_Task to carry out_
Write each entry out again exactly as it was given.

_Supplied records_
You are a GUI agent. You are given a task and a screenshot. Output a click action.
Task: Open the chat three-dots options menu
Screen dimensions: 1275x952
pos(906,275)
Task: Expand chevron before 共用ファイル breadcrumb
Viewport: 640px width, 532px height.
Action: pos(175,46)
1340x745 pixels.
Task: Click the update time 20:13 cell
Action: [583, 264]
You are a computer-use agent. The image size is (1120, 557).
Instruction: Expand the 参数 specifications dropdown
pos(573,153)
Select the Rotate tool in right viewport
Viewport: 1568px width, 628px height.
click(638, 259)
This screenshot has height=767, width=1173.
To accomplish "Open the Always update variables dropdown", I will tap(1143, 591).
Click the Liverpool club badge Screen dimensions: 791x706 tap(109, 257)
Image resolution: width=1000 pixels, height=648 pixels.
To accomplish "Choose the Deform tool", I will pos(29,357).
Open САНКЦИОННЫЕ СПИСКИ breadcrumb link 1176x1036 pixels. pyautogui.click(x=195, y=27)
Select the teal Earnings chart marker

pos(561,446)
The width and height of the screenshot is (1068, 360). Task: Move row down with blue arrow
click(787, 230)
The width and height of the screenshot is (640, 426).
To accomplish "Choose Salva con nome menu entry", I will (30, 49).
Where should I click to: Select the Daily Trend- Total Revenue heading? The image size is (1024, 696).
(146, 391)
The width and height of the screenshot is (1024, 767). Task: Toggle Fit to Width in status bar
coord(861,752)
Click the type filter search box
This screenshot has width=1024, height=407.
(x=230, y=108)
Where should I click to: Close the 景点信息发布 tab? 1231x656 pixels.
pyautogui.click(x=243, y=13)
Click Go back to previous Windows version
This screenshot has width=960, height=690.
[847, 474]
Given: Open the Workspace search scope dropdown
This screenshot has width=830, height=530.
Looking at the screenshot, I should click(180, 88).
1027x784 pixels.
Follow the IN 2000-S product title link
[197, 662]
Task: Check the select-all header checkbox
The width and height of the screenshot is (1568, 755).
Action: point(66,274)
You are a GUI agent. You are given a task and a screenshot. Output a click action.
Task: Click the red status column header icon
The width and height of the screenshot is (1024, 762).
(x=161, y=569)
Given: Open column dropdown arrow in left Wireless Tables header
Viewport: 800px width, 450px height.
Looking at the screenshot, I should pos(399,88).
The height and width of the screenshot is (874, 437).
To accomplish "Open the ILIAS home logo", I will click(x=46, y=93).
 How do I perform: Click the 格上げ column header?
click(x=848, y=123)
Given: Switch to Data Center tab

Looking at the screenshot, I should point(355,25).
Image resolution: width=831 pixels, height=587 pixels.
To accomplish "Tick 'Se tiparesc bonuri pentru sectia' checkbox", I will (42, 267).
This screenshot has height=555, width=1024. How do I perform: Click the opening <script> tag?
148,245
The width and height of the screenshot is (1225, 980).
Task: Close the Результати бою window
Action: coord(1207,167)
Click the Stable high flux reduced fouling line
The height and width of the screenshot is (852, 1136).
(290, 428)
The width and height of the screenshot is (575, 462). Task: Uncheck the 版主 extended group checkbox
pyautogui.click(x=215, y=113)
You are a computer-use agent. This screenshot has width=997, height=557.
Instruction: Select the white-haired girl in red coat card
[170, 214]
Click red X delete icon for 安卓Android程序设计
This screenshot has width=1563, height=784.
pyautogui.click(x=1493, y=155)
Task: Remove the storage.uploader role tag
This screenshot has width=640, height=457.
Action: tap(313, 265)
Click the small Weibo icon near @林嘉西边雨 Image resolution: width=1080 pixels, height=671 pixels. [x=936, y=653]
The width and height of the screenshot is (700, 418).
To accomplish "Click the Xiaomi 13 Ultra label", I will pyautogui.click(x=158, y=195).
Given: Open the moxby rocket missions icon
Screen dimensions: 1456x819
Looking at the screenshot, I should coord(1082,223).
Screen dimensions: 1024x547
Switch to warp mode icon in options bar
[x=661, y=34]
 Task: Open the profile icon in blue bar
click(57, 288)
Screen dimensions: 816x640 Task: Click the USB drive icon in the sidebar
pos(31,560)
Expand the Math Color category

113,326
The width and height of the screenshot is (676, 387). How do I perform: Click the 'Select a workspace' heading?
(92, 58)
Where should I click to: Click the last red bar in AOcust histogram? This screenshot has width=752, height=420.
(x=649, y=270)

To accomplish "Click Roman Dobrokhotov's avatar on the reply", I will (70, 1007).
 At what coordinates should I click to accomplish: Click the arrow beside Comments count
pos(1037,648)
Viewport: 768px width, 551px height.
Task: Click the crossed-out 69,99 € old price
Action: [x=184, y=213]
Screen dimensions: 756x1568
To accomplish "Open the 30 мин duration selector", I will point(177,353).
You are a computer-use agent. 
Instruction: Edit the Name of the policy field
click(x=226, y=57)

_Answer to the exercise_
You are a GUI agent. You are given a task and a screenshot. Output a click action.
Task: Open the chat three-dots options menu
Screen dimensions: 1275x952
pos(906,275)
Task: Expand chevron before 共用ファイル breadcrumb
Viewport: 640px width, 532px height.
Action: pos(175,46)
1340x745 pixels.
Task: Click the update time 20:13 cell
Action: [583, 264]
You are a computer-use agent. The image size is (1120, 557).
Instruction: Expand the 参数 specifications dropdown
pos(573,153)
Select the Rotate tool in right viewport
Viewport: 1568px width, 628px height.
click(638, 259)
This screenshot has height=767, width=1173.
To accomplish "Open the Always update variables dropdown", I will tap(1143, 591).
Click the Liverpool club badge Screen dimensions: 791x706 tap(109, 257)
Image resolution: width=1000 pixels, height=648 pixels.
To accomplish "Choose the Deform tool", I will pos(29,357).
Open САНКЦИОННЫЕ СПИСКИ breadcrumb link 1176x1036 pixels. pyautogui.click(x=195, y=27)
Select the teal Earnings chart marker

pos(561,446)
The width and height of the screenshot is (1068, 360). Task: Move row down with blue arrow
click(787, 230)
The width and height of the screenshot is (640, 426).
To accomplish "Choose Salva con nome menu entry", I will (30, 49).
Where should I click to: Select the Daily Trend- Total Revenue heading? The image size is (1024, 696).
(146, 391)
The width and height of the screenshot is (1024, 767). Task: Toggle Fit to Width in status bar
coord(861,752)
Click the type filter search box
This screenshot has width=1024, height=407.
(x=230, y=108)
Where should I click to: Close the 景点信息发布 tab? 1231x656 pixels.
pyautogui.click(x=243, y=13)
Click Go back to previous Windows version
This screenshot has width=960, height=690.
[847, 474]
Given: Open the Workspace search scope dropdown
This screenshot has width=830, height=530.
Looking at the screenshot, I should click(180, 88).
1027x784 pixels.
Follow the IN 2000-S product title link
[197, 662]
Task: Check the select-all header checkbox
The width and height of the screenshot is (1568, 755).
Action: point(66,274)
You are a GUI agent. You are given a task and a screenshot. Output a click action.
Task: Click the red status column header icon
The width and height of the screenshot is (1024, 762).
(x=161, y=569)
Given: Open column dropdown arrow in left Wireless Tables header
Viewport: 800px width, 450px height.
Looking at the screenshot, I should pos(399,88).
The height and width of the screenshot is (874, 437).
To accomplish "Open the ILIAS home logo", I will click(x=46, y=93).
 How do I perform: Click the 格上げ column header?
click(x=848, y=123)
Given: Switch to Data Center tab

Looking at the screenshot, I should point(355,25).
Image resolution: width=831 pixels, height=587 pixels.
To accomplish "Tick 'Se tiparesc bonuri pentru sectia' checkbox", I will (42, 267).
This screenshot has height=555, width=1024. How do I perform: Click the opening <script> tag?
148,245
The width and height of the screenshot is (1225, 980).
Task: Close the Результати бою window
Action: coord(1207,167)
Click the Stable high flux reduced fouling line
The height and width of the screenshot is (852, 1136).
(290, 428)
The width and height of the screenshot is (575, 462). Task: Uncheck the 版主 extended group checkbox
pyautogui.click(x=215, y=113)
You are a computer-use agent. This screenshot has width=997, height=557.
Instruction: Select the white-haired girl in red coat card
[170, 214]
Click red X delete icon for 安卓Android程序设计
This screenshot has width=1563, height=784.
pyautogui.click(x=1493, y=155)
Task: Remove the storage.uploader role tag
This screenshot has width=640, height=457.
Action: tap(313, 265)
Click the small Weibo icon near @林嘉西边雨 Image resolution: width=1080 pixels, height=671 pixels. [x=936, y=653]
The width and height of the screenshot is (700, 418).
To accomplish "Click the Xiaomi 13 Ultra label", I will pyautogui.click(x=158, y=195).
Given: Open the moxby rocket missions icon
Screen dimensions: 1456x819
Looking at the screenshot, I should coord(1082,223).
Screen dimensions: 1024x547
Switch to warp mode icon in options bar
[x=661, y=34]
 Task: Open the profile icon in blue bar
click(57, 288)
Screen dimensions: 816x640 Task: Click the USB drive icon in the sidebar
pos(31,560)
Expand the Math Color category

113,326
The width and height of the screenshot is (676, 387). How do I perform: Click the 'Select a workspace' heading?
(92, 58)
Where should I click to: Click the last red bar in AOcust histogram? This screenshot has width=752, height=420.
(x=649, y=270)

To accomplish "Click Roman Dobrokhotov's avatar on the reply", I will (70, 1007).
 At what coordinates should I click to accomplish: Click the arrow beside Comments count
pos(1037,648)
Viewport: 768px width, 551px height.
Task: Click the crossed-out 69,99 € old price
Action: [x=184, y=213]
Screen dimensions: 756x1568
To accomplish "Open the 30 мин duration selector", I will point(177,353).
You are a computer-use agent. 
Instruction: Edit the Name of the policy field
click(x=226, y=57)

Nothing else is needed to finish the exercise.